Is someone going to feed me a bucket of KFC or not?
Some people are just plain RUDE, Papi.
yes Nigel. Thanks for the input
Even your name is made up Andrew. There’s no naturally occurring ‘Andrew.’ Andrew.
Going forward, we’ll all Touch Base with you first. And make sure we don’t use anything that Triggers you. And if we do we can Stick a Pin in it and Decante to a Safe Space.
Yes Nigel my name is made up, it’s derived from the Greek, Andreas which is itself derived from ancient Greek.
Damn makey up Greek names.
Pfft, yeah ‘Greek’ right you’re totally making that up.
I’ll settle for a gyro then. Fine.
Don’t forget the Google AdWords monkeys’ favourite, let’s ‘move the dial’… oh yeah baby, it’s swinging.
I went to the Bull Run and it’s spectacular. Considered La Tomatina Fest in Valencia but it really conflicts with my anti-food waste principles…..
It’s not Mullingar of a Friday night after chips, is it?
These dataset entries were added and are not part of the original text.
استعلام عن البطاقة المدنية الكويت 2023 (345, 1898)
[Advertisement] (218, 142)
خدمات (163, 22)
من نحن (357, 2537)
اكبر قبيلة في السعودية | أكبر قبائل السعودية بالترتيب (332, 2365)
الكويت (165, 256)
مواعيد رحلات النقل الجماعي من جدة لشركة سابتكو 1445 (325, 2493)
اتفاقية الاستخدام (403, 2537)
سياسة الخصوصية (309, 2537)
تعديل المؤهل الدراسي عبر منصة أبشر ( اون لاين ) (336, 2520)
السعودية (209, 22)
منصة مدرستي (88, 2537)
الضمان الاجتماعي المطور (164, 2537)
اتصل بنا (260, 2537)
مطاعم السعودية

i was just thinking what sort of tattoo you could get to demonstrate irish nationality like the chap in pic1’s bowl of spaghetti. a batter burger and chips from lingi’s maybe?
The colours would be problematic. Packet of Tayto, maybe?
And a ball in just one of the pictures. Was it the 2002 hurling final Kilkenny v Clare where the ball was pucked into the Clare goalmouth and a melee began. It was only five minutes later someone realised the ball had gone wide.
Yep
There was a bitta’ve durt before the throw in n’ all that day
Where’s Shame Ross
Anyone?
I think he’s agreed to undergo some sort of stem-cell like study on that neck of his with a bunch of alchemist type boffins (who up until just recently believed they already knew what the hardest material known to man was)
Magnifiche foto
Great photos! So many of them would make Epic renaissance style paintings.
No messin with those lads!
Definitely Mullingar of a Friday or Saturday night, lord save us what a place.
Definitely Mullingar of a Friday or Saturday night, lord save us what a place.
So you’re saying late night drunken brawling only happens in Mullingar but not anywhere else in the country? I don’t get it.
Maybe Mullingar on a Friday or Saturday is full of topless ripped guys.